Records from a pointing dataset:
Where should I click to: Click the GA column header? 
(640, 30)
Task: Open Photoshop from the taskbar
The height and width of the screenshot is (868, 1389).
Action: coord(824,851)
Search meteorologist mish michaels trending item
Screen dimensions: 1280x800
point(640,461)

_Problem details_. Locate each line of the records above that contains the word "column", treating uppercase and lowercase as distinct, and copy those lines.

_Answer in full_.
Where should I click to: Click the GA column header? 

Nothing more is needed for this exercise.